* [What you have to do]
Pictures aside, copy exactly each line from the one that holds "The width and" through the last line of the records below.
=== Begin Enclosure ===
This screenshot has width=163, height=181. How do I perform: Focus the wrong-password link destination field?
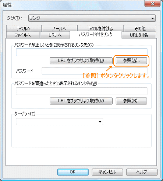[x=82, y=91]
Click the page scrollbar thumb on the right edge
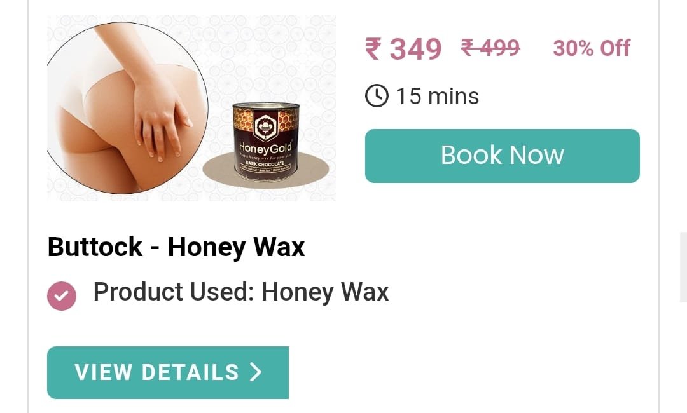687x413 pixels. coord(683,267)
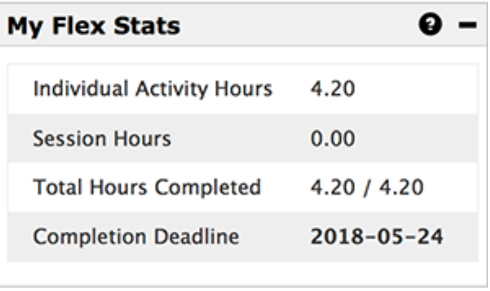Click empty header space beside the title
490x291 pixels.
(x=296, y=25)
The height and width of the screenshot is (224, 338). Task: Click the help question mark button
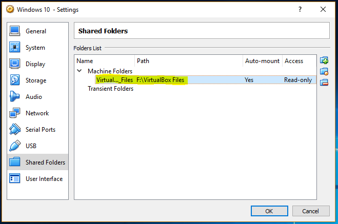tap(300, 9)
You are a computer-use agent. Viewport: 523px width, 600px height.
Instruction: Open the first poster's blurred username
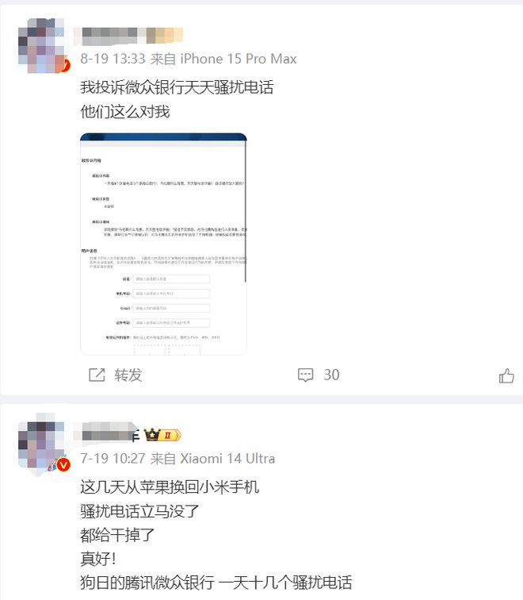[x=128, y=36]
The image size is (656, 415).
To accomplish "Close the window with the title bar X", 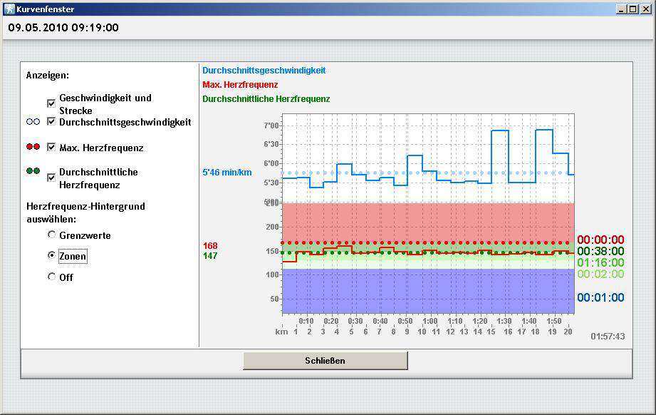I will point(645,9).
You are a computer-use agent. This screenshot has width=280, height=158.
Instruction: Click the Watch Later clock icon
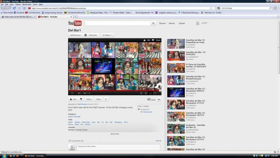[146, 93]
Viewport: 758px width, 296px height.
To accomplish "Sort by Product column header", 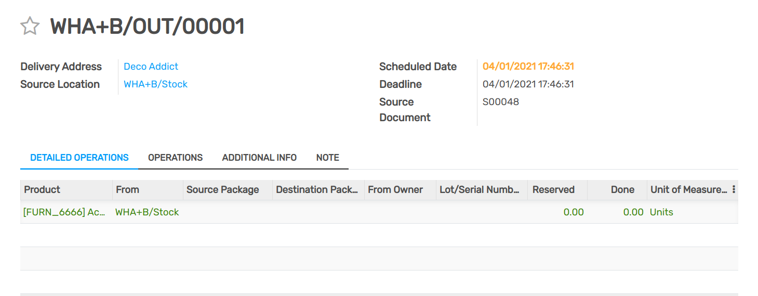I will tap(42, 190).
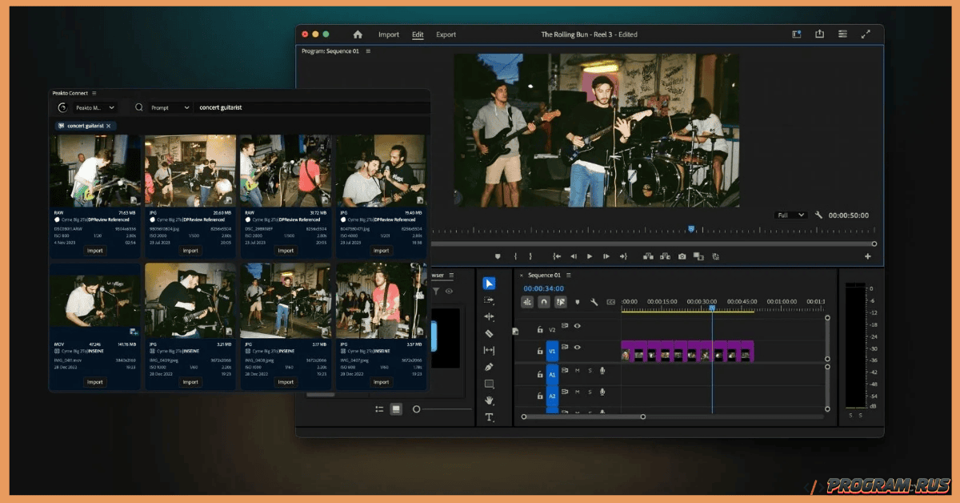Solo the A2 audio track

(590, 392)
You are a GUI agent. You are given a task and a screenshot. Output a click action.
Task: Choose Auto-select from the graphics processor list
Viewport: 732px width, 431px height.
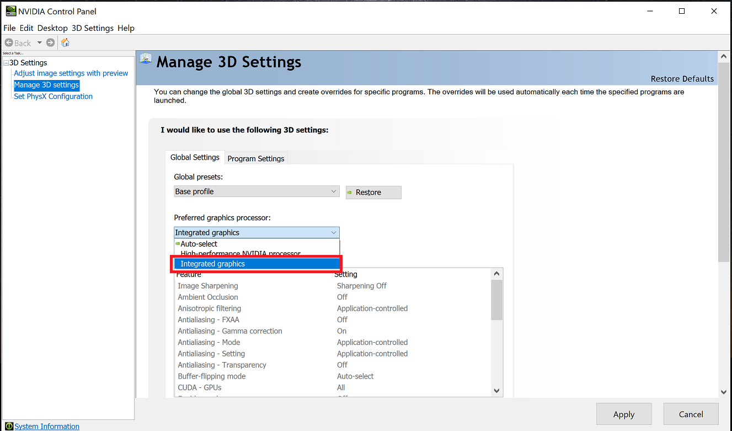click(199, 244)
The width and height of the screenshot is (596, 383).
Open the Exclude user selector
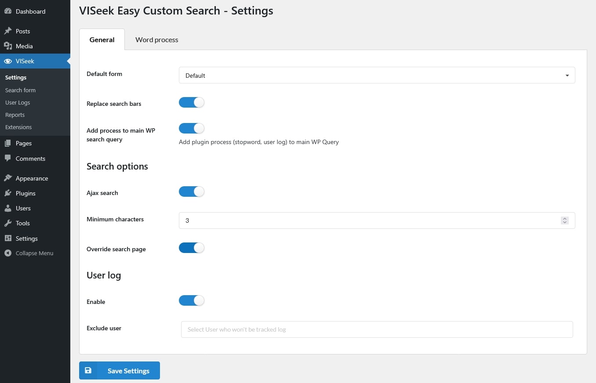click(x=377, y=329)
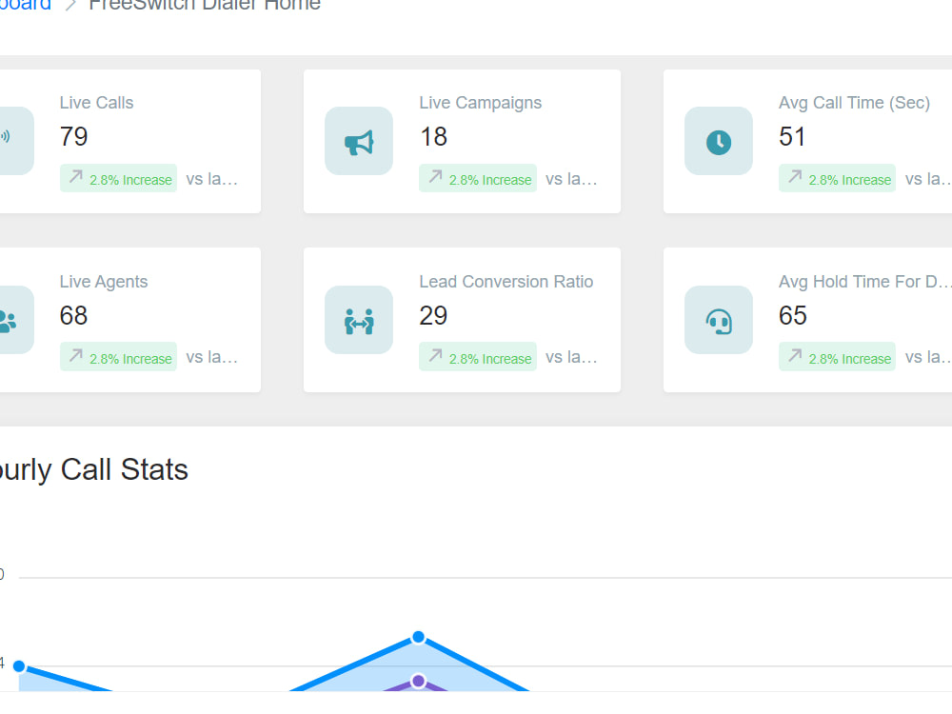Click the Lead Conversion Ratio value 29
Image resolution: width=952 pixels, height=714 pixels.
coord(433,315)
=== End Enclosure ===
* [Exercise answer]
The width and height of the screenshot is (596, 383).
Open the Exclude user selector
click(x=377, y=329)
Click the Lead Conversion Ratio value 29
Image resolution: width=952 pixels, height=714 pixels.
coord(433,315)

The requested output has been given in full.